Passage given —
KEY POINTS:
Kiwis who return home after a long spell working abroad are finding it hard to get back to their roots. The job market has changed in the past five years and it seems those much honed executive skills developed on the international stage are just not needed.
Also, the booming housing market means some are just not able to get a foot on the property ladder.
In 2006 Dy de Silva packed in her job as personal assistant to supermodel and businesswoman Elle MacPherson to return to Auckland. Despite a year having passed since she returned de Silva says she's still not settled here.
"I have come back to my own country after five years away and feel unsettled," she says. "I'm struggling to find a niche in the job market that fits the skills I have obtained. The role of personal assistant seems to have disappeared.
De Silva has had three jobs in the past 12 months and says she is finding it hard to find her feet. Her feeling of being unsettled is not helped by high house prices - buying a home is a non-starter, she says.
"I was able to buy a house in Britain," she says. "A single woman like me just can't afford to buy a home here - I should have bought one before I went."

Dataset records —
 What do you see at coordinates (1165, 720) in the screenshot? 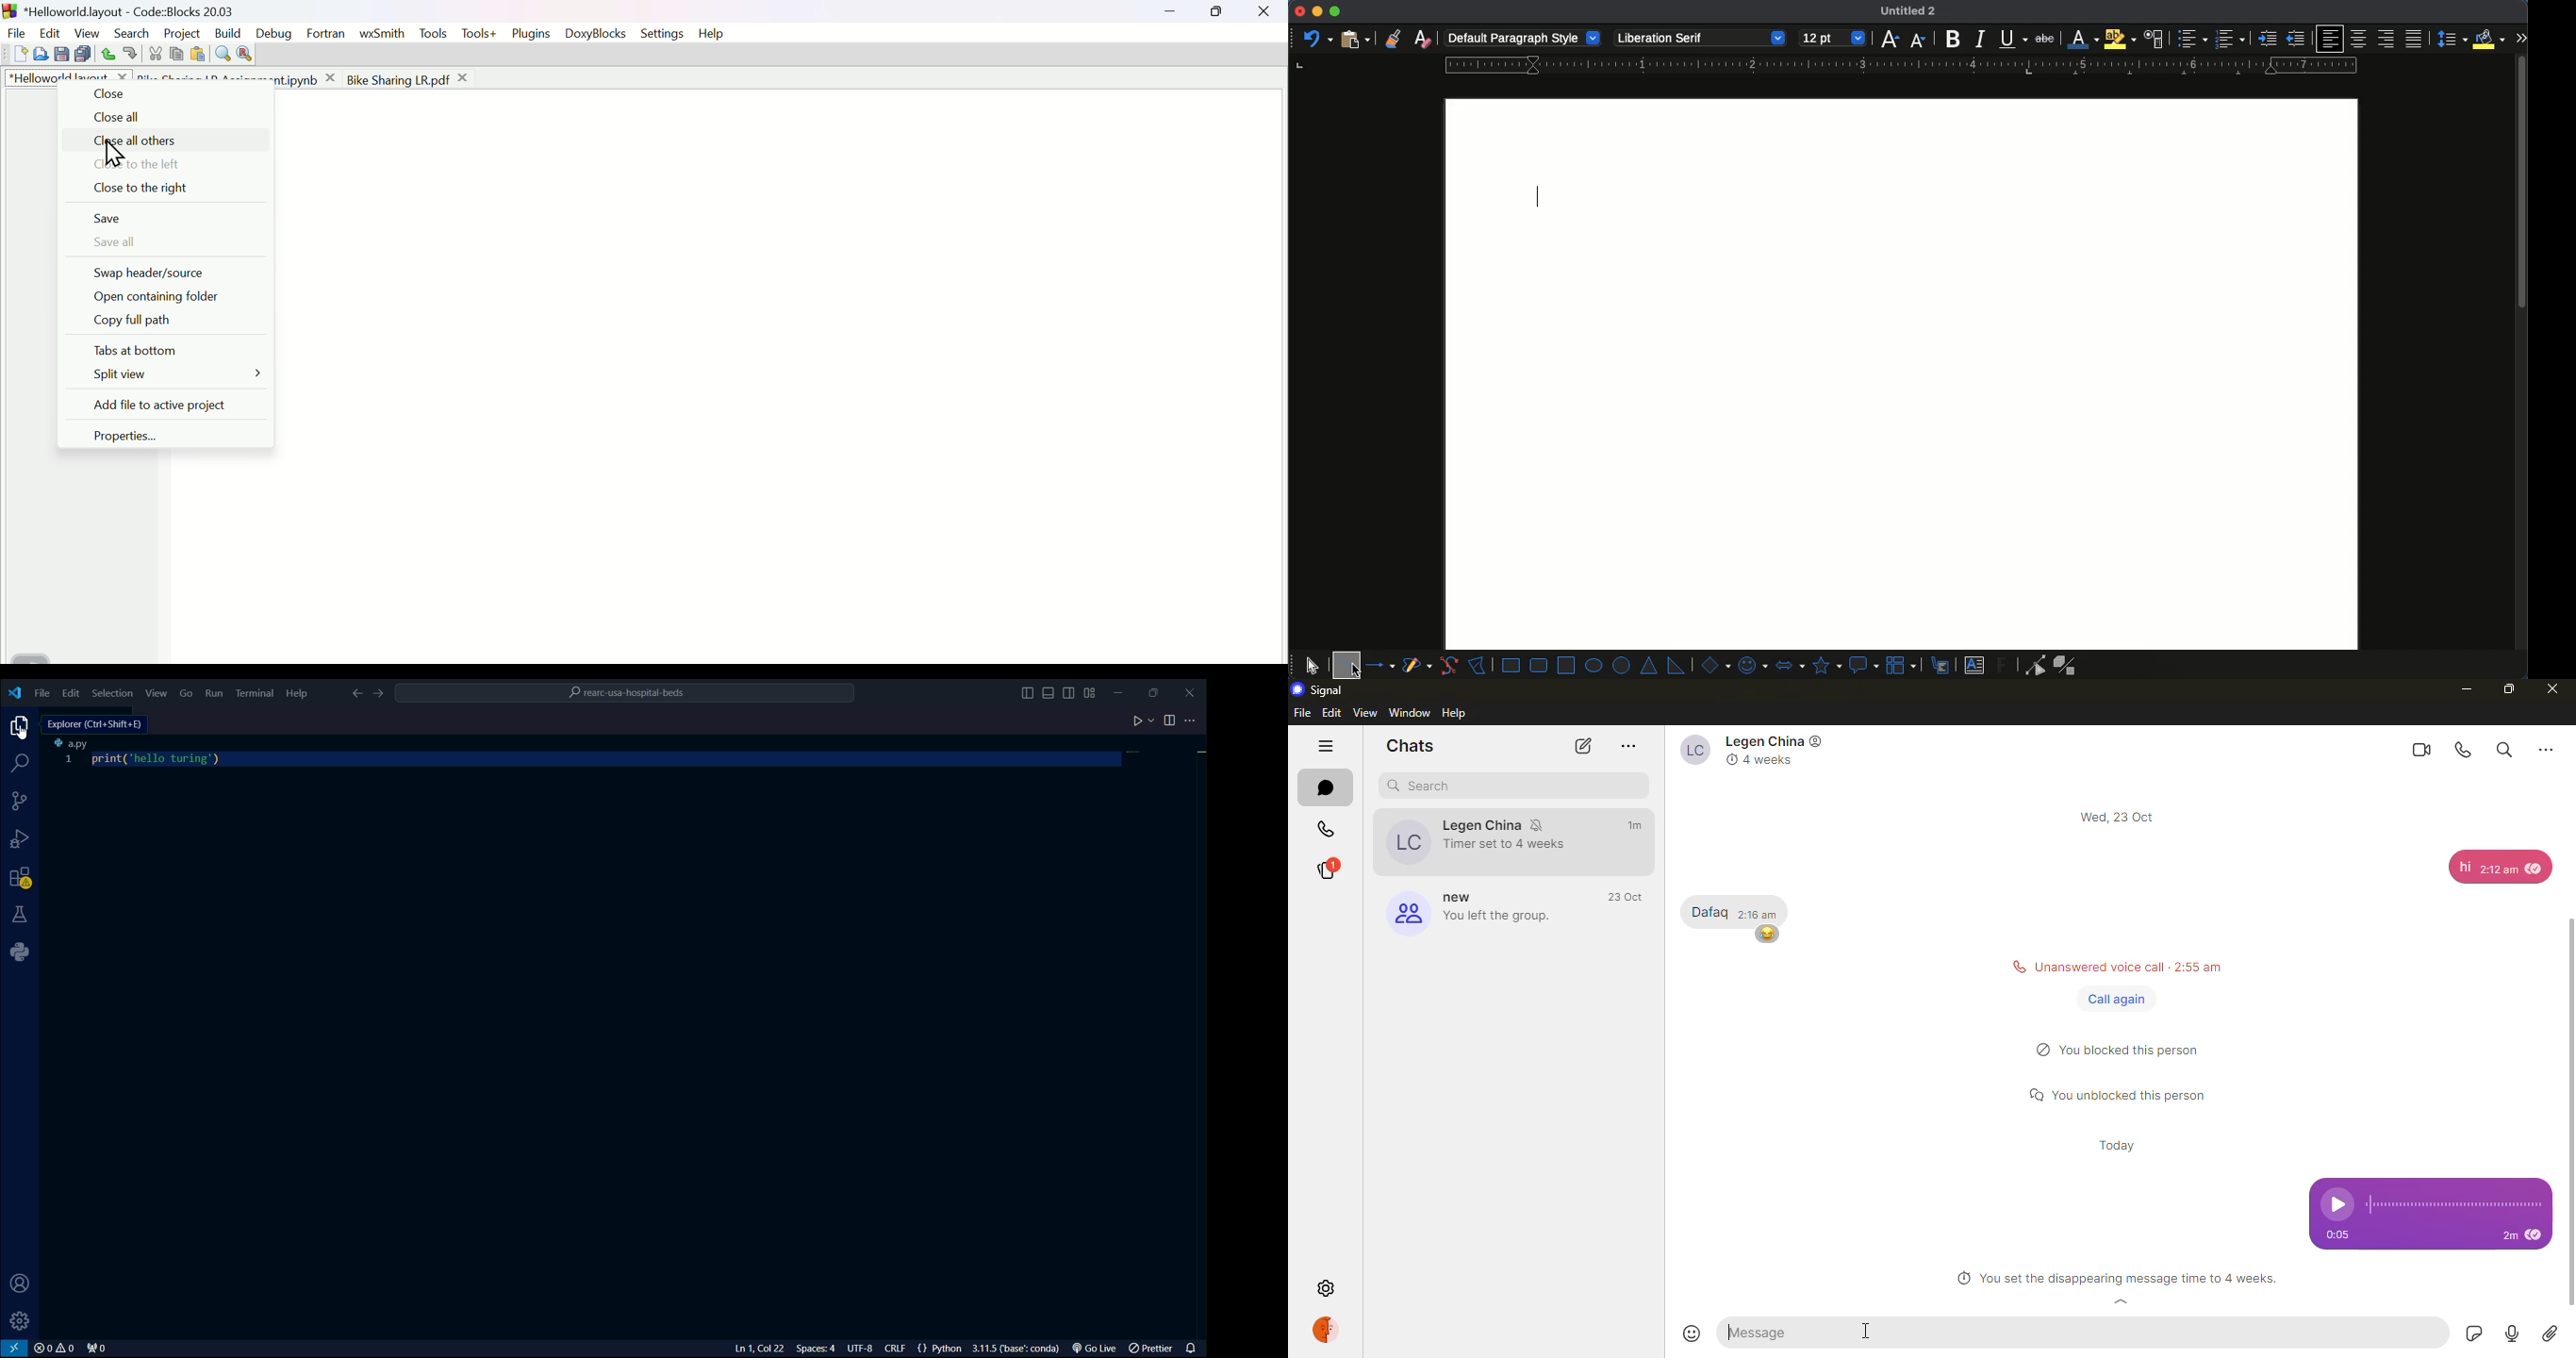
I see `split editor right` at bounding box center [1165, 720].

...

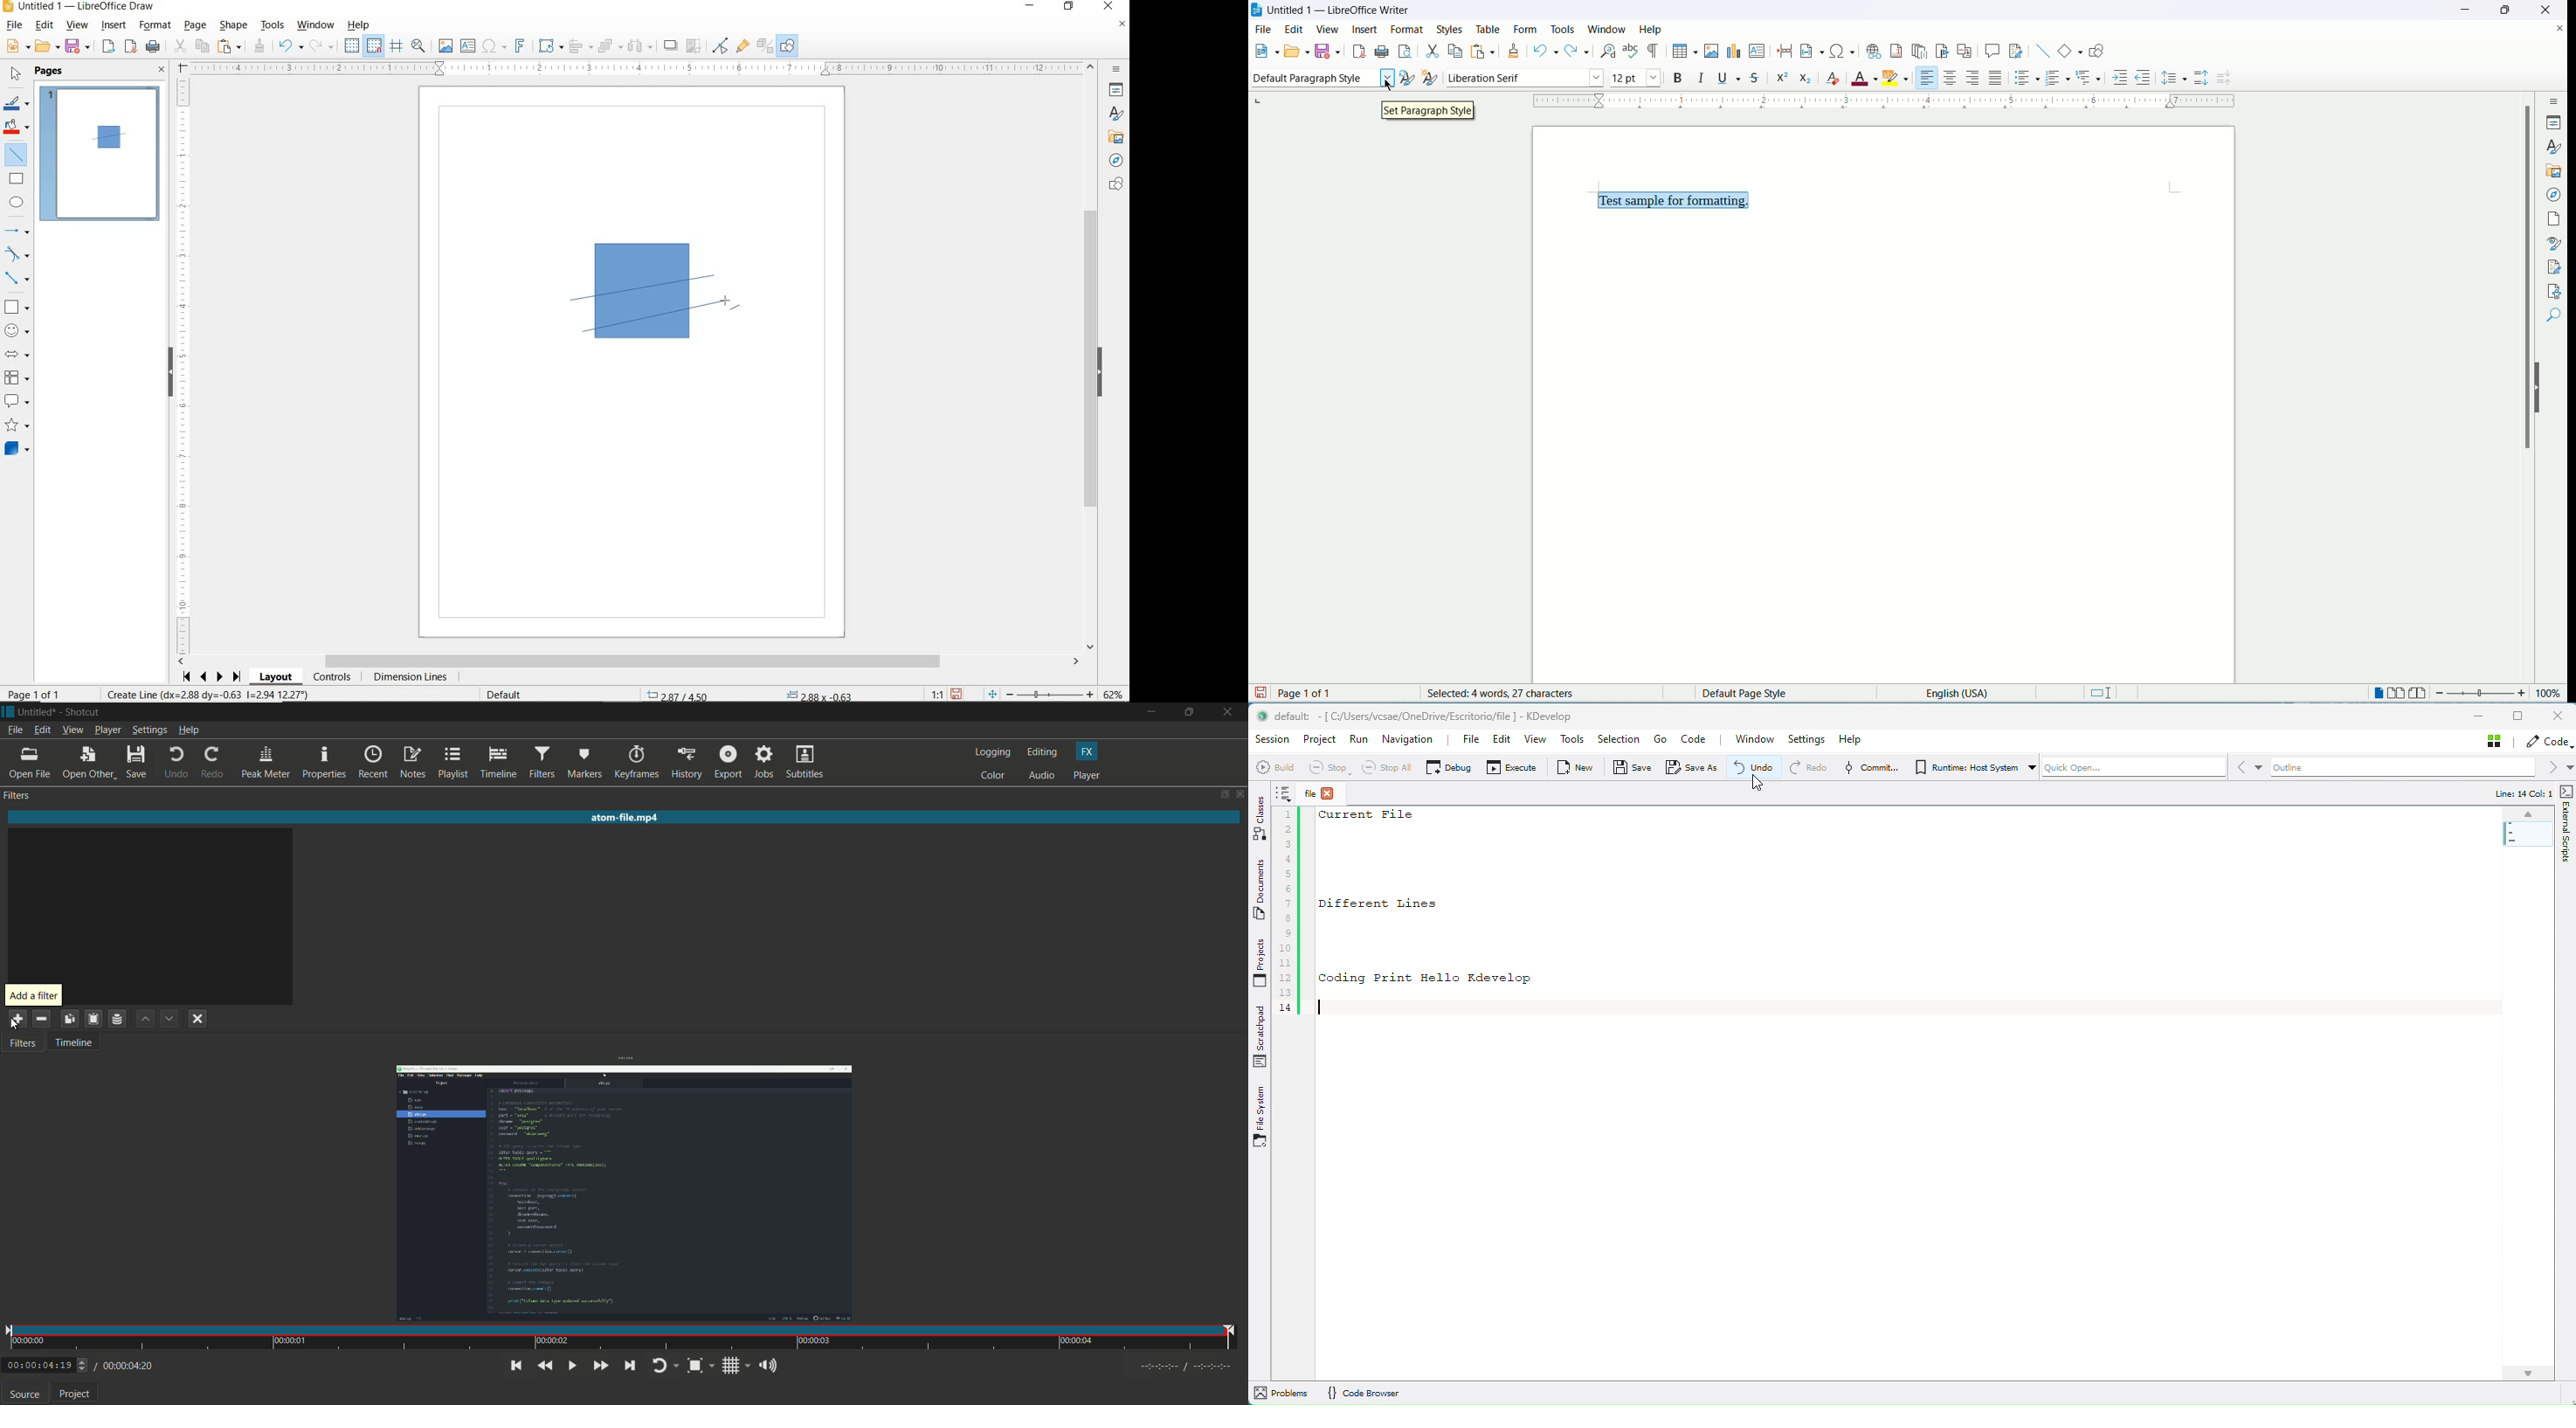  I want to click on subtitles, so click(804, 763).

Objective 1 —
Using the piece about Kiwis returning home from abroad, answer:
(a) Whom did Dy de Silva work for as personal assistant?
(b) How many jobs has de Silva had in the past 12 months?
(c) Where was she able to buy a house?
Objective 2 — From the piece about Kiwis returning home, return the passage that begins at the words "In 2006 Dy de" and stops after "not settled here.", copied word for word.
Objective 3 — Take the piece about Kiwis returning home from abroad further, writing on from its last sentence.

Expected output 1 —
(a) Supermodel and businesswoman Elle MacPherson
(b) Three
(c) In Britain

Expected output 2 —
In 2006 Dy de Silva packed in her job as personal assistant to supermodel and businesswoman Elle MacPherson to return to Auckland. Despite a year having passed since she returned de Silva says she's still not settled here.

Expected output 3 —
And she's seen some big changes in the New Zealand working environment since she returned.
"The biggest shock is that people are a lot busier here now and their free time is a lot more valuable to them," she says. "I used to like the slower pace of New Zealand."
De Silva says people she knows are spending far more time at work than they used too - leaving them little time for social engagements.
"My friends are still here," she says. "But I've only seen them two or three times since I've been back. There has been a change in the work culture which I think is due to the high cost of living here - people are working longer and harder to keep what they've got."
De Silva says she now plans to work as a temp until the right job comes along.
Raewyn Montgomery returned to New Zealand in December last year after having visited 29 countries. She is also weighing up her options on the job front.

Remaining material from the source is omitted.